Source data:
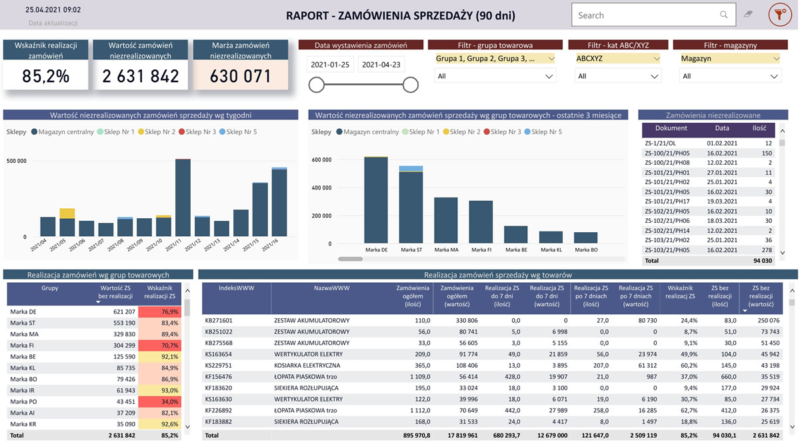The image size is (800, 443).
Task: Select the 2021-01-25 start date field
Action: (331, 64)
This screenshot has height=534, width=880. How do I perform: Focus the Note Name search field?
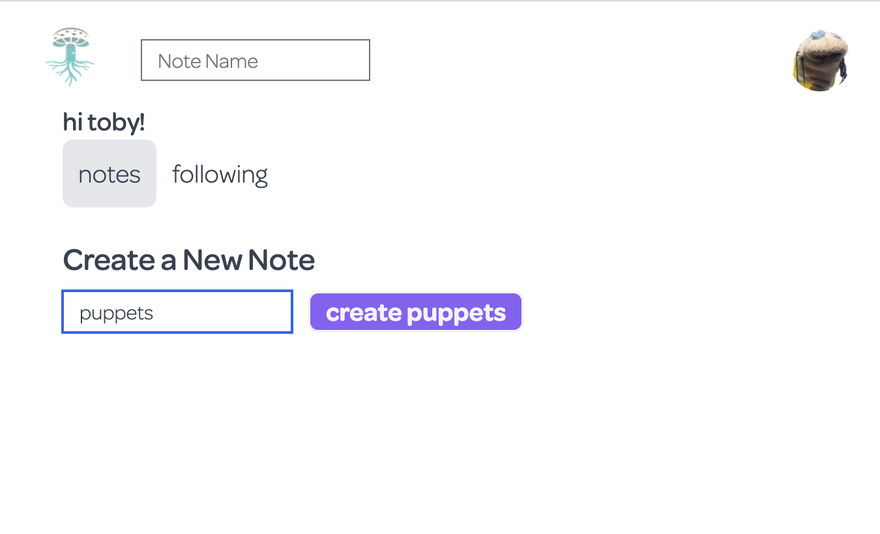tap(255, 61)
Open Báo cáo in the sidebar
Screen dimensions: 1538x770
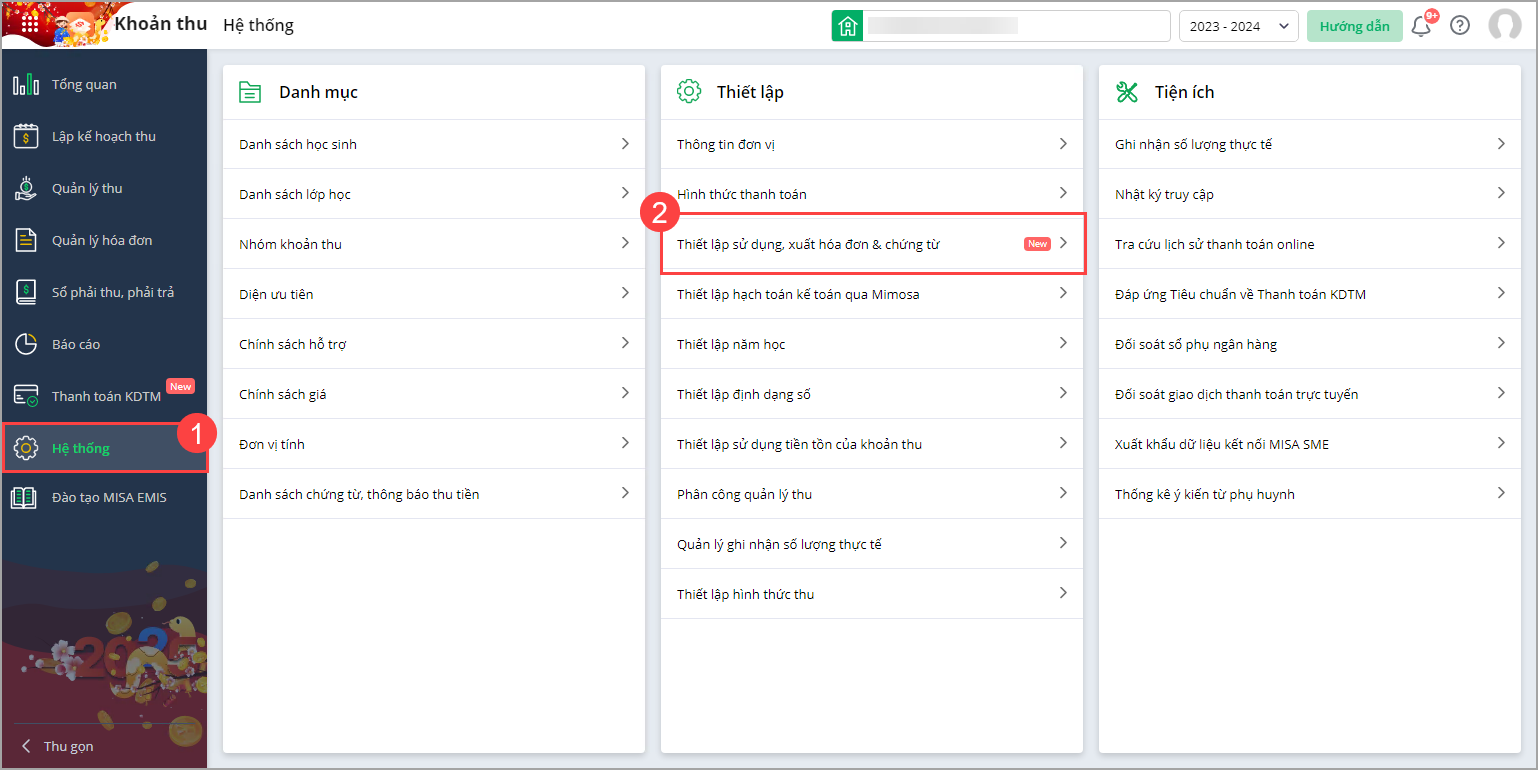[76, 345]
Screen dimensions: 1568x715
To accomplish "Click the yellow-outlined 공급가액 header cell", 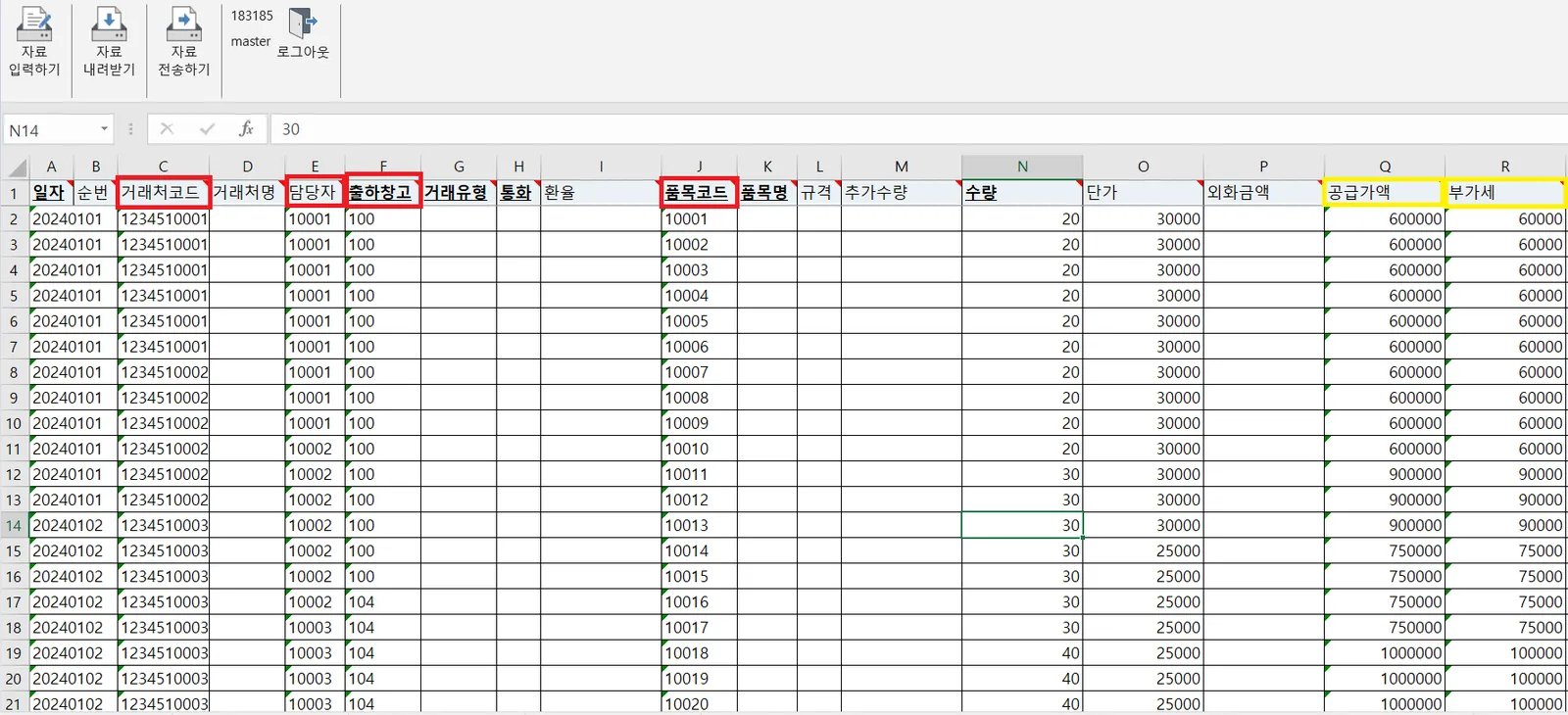I will [x=1384, y=192].
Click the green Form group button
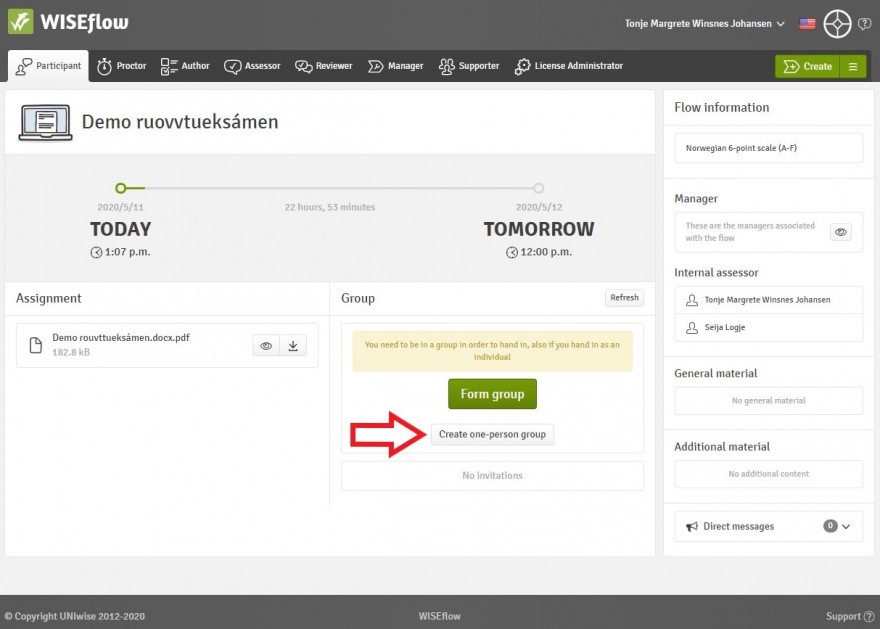This screenshot has width=880, height=629. (492, 394)
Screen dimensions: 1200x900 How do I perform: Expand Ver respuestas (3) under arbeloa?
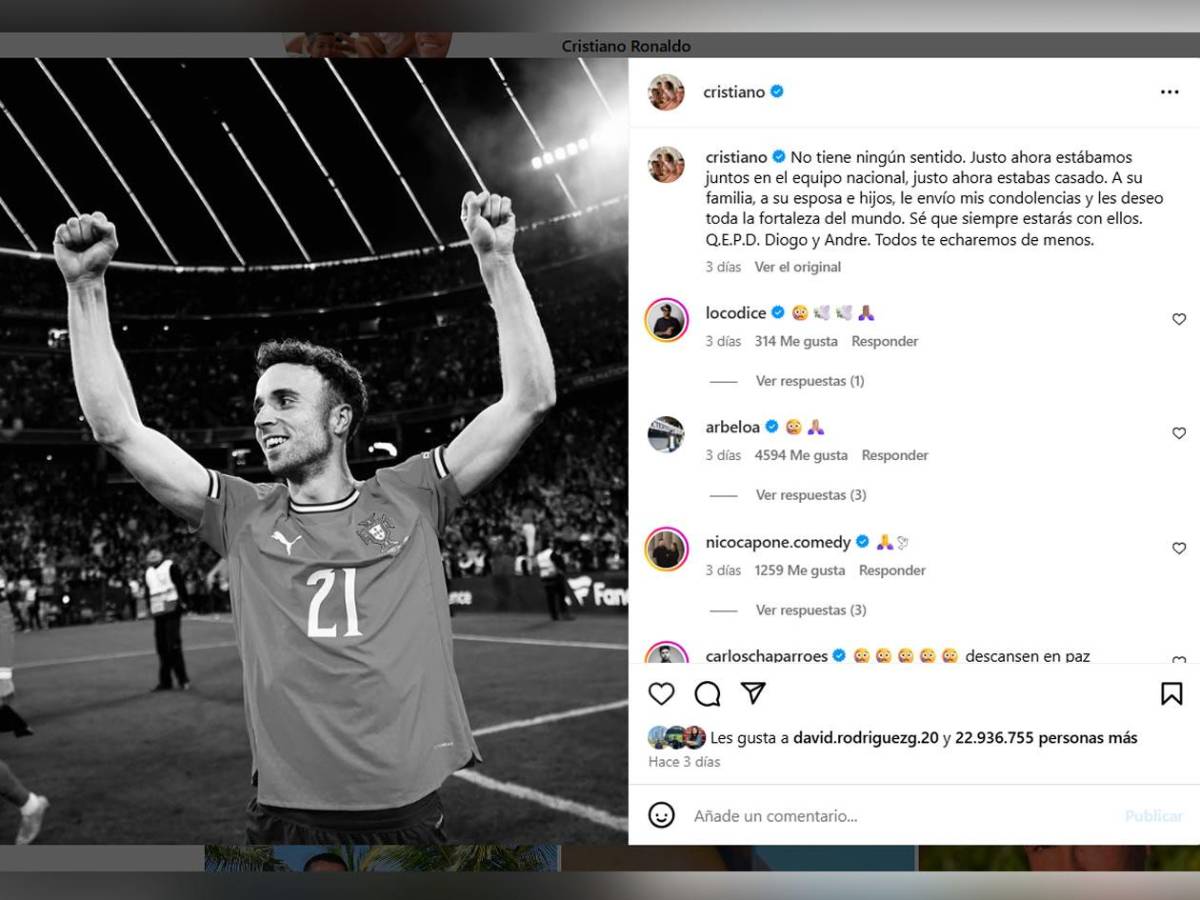pyautogui.click(x=811, y=495)
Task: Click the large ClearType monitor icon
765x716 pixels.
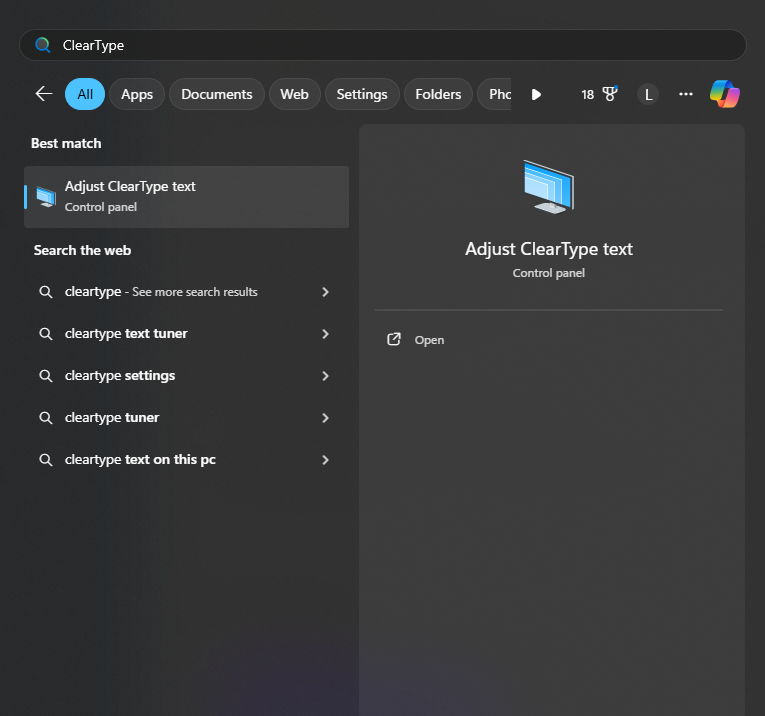Action: pos(548,187)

Task requirements:
In the data above, find the line with "Task: Click the large ClearType monitor icon" and repeat it and every line after it through the end, exactly; leave the pictures out.

Result below:
Task: Click the large ClearType monitor icon
765x716 pixels.
Action: pos(548,187)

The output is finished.